> _What to produce_
Every line that includes the word "section" needs to be copied from the listing.

> _Data records_
-- Opening Marker --
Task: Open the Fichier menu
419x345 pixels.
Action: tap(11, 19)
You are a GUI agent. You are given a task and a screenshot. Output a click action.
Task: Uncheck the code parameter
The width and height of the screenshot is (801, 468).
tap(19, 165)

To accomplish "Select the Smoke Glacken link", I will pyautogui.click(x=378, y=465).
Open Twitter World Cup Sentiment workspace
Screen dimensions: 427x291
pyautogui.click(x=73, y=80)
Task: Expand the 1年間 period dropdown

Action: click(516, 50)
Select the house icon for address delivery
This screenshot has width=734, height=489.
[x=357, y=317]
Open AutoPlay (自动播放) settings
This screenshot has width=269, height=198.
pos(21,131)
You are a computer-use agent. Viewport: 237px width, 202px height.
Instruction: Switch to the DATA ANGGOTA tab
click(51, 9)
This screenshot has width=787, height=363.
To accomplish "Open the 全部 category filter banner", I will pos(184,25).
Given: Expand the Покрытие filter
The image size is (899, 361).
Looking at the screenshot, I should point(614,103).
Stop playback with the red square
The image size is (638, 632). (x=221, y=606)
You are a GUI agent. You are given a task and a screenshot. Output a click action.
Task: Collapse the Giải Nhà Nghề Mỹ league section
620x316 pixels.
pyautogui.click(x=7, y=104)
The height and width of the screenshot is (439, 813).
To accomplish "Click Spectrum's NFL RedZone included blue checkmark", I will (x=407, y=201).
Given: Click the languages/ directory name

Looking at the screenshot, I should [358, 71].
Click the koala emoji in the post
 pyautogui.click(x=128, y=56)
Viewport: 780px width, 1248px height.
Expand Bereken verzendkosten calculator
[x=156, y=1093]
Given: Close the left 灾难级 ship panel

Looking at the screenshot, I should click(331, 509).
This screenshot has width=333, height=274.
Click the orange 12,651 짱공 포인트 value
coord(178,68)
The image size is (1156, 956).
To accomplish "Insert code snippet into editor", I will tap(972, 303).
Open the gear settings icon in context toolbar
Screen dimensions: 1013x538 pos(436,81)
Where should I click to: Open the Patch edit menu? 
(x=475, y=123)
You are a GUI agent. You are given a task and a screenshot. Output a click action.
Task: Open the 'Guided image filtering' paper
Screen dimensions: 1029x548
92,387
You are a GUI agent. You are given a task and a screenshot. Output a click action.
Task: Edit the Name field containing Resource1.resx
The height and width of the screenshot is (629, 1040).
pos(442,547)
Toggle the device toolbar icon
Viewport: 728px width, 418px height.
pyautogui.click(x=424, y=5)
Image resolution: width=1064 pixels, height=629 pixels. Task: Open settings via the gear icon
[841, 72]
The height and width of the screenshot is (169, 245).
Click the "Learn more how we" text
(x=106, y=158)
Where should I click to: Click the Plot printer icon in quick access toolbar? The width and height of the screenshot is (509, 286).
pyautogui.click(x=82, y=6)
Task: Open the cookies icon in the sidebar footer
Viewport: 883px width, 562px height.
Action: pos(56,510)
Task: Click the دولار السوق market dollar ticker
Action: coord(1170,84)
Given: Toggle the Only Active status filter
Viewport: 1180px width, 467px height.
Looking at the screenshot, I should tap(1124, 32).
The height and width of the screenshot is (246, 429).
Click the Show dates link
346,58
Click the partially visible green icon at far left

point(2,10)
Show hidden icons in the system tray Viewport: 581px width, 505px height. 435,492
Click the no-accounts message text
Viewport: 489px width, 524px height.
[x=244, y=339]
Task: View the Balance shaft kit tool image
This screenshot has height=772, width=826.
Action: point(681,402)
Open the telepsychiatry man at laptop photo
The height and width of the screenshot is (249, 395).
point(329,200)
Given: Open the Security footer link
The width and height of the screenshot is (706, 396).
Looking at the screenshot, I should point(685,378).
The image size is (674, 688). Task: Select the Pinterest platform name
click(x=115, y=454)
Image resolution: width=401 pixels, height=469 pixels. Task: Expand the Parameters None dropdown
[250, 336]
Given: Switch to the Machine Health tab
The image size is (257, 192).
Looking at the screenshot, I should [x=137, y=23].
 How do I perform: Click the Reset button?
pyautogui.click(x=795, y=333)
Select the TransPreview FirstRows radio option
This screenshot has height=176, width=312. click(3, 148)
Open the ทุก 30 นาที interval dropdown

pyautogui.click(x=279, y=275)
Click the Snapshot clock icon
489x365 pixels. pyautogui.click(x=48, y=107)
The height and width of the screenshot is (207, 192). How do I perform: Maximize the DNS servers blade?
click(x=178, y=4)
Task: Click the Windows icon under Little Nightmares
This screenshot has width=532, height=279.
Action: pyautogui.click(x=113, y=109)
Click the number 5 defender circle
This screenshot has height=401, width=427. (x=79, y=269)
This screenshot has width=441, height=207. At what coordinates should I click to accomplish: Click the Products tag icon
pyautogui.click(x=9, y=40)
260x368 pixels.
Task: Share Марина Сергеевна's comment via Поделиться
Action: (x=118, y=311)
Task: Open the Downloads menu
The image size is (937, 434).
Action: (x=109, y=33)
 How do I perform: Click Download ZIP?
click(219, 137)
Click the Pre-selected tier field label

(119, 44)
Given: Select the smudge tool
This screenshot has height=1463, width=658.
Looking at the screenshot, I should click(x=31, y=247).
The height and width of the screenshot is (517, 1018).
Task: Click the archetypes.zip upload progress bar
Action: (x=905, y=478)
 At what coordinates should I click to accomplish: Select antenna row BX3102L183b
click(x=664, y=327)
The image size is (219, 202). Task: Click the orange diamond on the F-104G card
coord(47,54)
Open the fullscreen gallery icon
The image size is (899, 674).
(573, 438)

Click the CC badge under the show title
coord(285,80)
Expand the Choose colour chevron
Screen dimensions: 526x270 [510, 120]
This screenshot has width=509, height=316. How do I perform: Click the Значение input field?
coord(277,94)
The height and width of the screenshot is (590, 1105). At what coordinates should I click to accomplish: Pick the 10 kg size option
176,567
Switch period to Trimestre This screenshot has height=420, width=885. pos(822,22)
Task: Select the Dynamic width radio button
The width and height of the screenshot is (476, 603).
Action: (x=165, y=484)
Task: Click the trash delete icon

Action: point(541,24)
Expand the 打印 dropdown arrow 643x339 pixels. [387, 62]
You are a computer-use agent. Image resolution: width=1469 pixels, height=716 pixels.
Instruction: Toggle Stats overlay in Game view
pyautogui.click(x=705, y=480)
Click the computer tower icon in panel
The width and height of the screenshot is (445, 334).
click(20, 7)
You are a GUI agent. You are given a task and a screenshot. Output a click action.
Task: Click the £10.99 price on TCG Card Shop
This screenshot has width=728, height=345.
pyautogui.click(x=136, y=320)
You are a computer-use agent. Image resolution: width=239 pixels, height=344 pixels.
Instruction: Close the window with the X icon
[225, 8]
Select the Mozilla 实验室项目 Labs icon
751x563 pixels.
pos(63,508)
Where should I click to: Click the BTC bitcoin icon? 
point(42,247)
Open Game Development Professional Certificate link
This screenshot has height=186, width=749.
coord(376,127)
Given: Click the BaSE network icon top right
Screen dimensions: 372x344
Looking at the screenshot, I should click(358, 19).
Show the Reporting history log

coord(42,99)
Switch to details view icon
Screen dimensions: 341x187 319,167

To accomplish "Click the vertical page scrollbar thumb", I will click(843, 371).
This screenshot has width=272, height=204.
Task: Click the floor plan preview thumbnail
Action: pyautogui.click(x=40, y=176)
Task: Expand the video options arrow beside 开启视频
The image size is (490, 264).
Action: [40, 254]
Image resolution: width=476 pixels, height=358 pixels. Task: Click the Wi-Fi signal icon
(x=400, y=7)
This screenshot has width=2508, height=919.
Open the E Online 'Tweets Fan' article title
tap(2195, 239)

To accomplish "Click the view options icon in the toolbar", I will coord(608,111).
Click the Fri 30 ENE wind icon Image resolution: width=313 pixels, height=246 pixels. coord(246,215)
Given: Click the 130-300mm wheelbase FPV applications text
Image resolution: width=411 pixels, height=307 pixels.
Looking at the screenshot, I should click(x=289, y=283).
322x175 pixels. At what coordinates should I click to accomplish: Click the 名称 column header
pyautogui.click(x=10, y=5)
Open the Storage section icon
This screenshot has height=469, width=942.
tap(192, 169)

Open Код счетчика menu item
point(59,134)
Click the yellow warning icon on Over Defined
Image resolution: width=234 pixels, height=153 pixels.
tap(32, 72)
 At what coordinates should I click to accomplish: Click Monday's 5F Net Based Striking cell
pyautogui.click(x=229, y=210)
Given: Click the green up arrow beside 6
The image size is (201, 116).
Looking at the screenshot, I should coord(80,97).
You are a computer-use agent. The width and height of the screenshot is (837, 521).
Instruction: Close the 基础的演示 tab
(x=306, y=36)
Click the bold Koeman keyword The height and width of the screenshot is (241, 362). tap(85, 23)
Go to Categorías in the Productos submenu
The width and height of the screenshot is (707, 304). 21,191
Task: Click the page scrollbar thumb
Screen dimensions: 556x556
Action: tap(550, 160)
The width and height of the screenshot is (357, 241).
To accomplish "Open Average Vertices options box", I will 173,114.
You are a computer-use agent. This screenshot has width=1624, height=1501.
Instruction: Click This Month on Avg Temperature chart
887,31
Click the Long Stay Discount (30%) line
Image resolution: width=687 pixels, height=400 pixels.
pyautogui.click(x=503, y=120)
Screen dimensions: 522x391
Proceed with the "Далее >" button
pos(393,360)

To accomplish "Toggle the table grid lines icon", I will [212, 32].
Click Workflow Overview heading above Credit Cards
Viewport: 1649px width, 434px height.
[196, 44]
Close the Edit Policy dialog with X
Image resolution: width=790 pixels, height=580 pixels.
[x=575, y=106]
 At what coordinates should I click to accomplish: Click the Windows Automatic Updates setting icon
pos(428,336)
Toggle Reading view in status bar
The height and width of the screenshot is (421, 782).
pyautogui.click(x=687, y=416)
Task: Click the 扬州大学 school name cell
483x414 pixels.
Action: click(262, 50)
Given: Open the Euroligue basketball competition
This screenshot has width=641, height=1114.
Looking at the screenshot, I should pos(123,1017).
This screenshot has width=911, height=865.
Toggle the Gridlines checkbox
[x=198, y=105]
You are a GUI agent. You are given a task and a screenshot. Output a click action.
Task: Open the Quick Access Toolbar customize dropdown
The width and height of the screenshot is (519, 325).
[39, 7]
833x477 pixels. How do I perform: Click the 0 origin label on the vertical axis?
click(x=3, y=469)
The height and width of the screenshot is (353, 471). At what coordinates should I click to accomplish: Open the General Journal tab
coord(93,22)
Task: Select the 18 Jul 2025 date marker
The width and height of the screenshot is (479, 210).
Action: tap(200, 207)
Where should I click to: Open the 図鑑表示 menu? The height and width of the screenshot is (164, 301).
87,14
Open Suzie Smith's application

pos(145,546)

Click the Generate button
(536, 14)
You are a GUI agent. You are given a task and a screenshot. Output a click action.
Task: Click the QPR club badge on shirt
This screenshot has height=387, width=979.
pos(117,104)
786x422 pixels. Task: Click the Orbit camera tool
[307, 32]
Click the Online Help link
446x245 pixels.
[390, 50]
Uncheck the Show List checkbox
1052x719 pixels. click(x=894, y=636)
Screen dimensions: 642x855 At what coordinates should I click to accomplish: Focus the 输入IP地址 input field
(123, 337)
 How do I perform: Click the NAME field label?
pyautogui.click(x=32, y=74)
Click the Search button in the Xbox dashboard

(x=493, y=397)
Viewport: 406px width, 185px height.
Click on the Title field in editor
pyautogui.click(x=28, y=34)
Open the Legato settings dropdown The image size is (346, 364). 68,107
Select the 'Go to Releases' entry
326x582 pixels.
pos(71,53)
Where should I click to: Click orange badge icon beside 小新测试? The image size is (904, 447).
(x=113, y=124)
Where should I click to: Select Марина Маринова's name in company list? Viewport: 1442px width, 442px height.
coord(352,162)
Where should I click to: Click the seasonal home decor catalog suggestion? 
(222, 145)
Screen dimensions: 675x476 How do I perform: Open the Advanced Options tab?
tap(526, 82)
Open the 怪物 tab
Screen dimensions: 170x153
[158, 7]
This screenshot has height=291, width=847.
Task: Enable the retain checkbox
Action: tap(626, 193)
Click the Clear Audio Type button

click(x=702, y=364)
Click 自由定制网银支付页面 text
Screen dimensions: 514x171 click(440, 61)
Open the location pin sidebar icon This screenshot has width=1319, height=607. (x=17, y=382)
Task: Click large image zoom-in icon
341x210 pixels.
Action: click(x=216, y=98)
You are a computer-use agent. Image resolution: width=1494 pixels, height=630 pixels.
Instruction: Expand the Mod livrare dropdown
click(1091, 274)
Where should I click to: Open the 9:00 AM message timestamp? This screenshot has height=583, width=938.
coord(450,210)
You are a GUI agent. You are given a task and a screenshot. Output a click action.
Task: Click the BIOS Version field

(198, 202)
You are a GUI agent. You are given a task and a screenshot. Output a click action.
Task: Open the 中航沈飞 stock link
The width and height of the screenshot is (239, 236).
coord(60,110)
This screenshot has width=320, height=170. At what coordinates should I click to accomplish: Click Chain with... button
-- Closing Marker --
> _Reply_
Task: Collapse the Giải Nhà Nghề Mỹ league section
Open the Storage section icon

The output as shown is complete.